The reference architecture also embodies accepted industry best practices, noting numerous criteria specific to the industry of the product being developed, as well as often listing required functions, recommended processes to follow, and suggesting the optimal delivery method for specific technologies.

The ultimate purpose of a reference architecture is to provide developers, technicians, engineers, and their staffs with guidelines – a rough template – to keep in mind as they research, plan, develop, and produce a new product or system, without being so restrictive that it becomes an obstacle to innovation.

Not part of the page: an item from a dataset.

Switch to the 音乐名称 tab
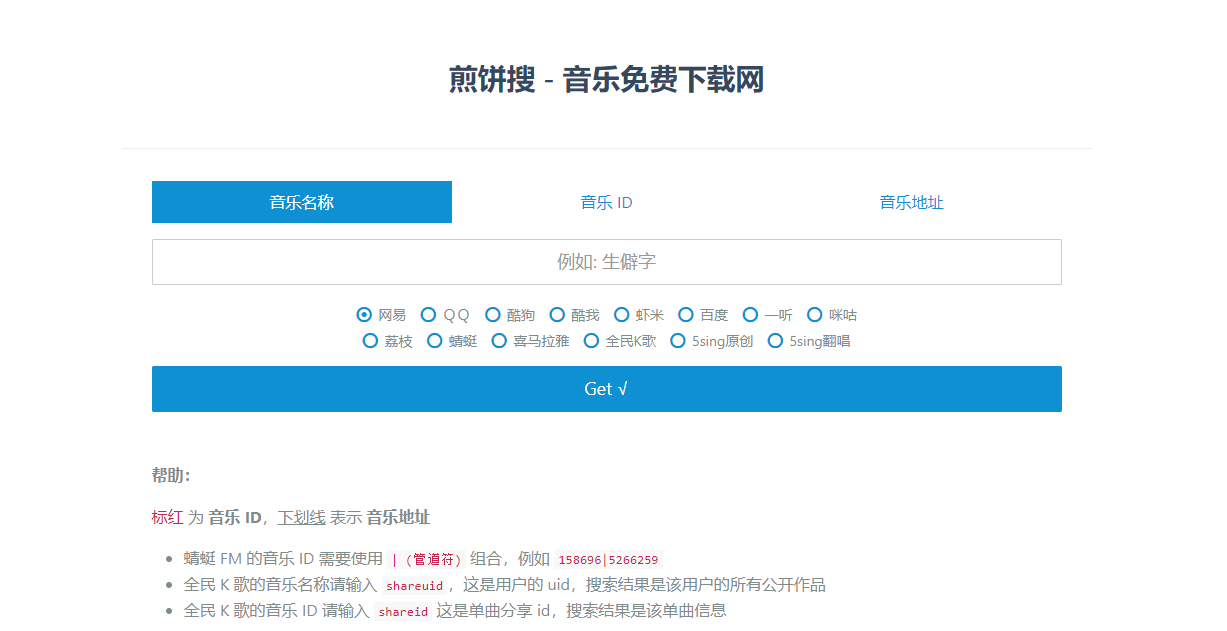 point(301,202)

In fact, one goal of the reference architecture is to provide just enough core prerequisites that the developer can avoid wasting time on immutable details and focus on the new solutions.

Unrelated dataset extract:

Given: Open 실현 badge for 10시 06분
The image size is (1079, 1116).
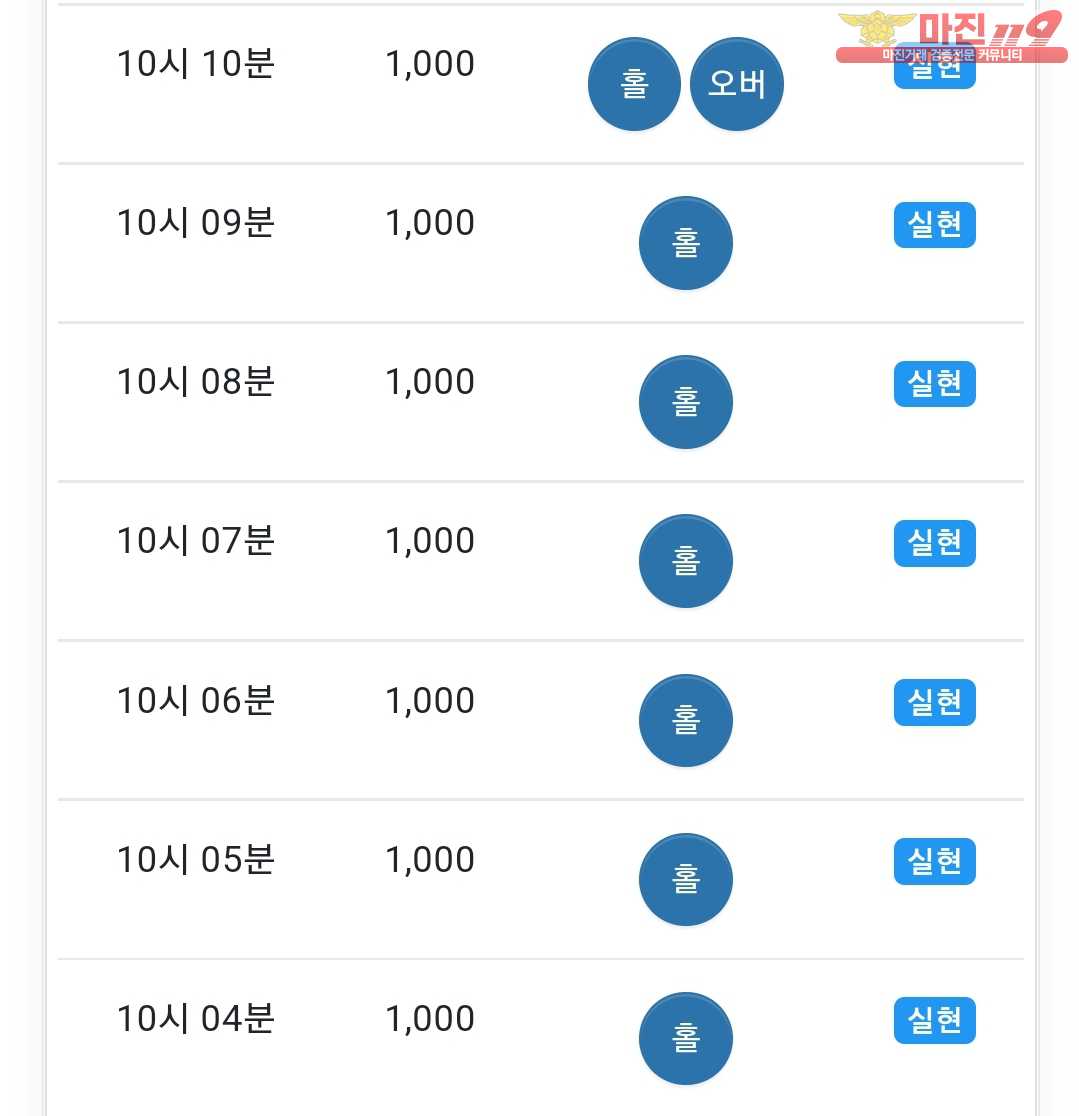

In addition, the process of creating a reference architecture is also a way for a client organization to clarify and double check all of the details in their own minds before it goes to a developer, which helps shorten the development time, contains costs, and can serve as a check-off sheet to keep everyone involved on the same page throughout the project.

What industries use reference architectures? All professional technology developers use reference architectures to clarify necessary development processes, avoid roadblocks, keep teams on track, avoid cost overruns, and verify end results with their clients. Also, the organizations hiring software and hardware developers use them for all of the previously-noted reasons. There are software reference architectures, banking reference architectures, automotive reference architectures, watercraft reference architectures, and so on. The U.S. Department of Defense (DoD), one of the world’s largest organizations that procures development of cutting-edge technologies via private developers in the defense community, publishes detailed, rigorous Technical Reference Architectures (TRA) for every new technology developed on behalf of the United States.

Reference architectures reduce costs and cut development times of new products, for all parties involved, and the smartest development partners both welcome and advise using them.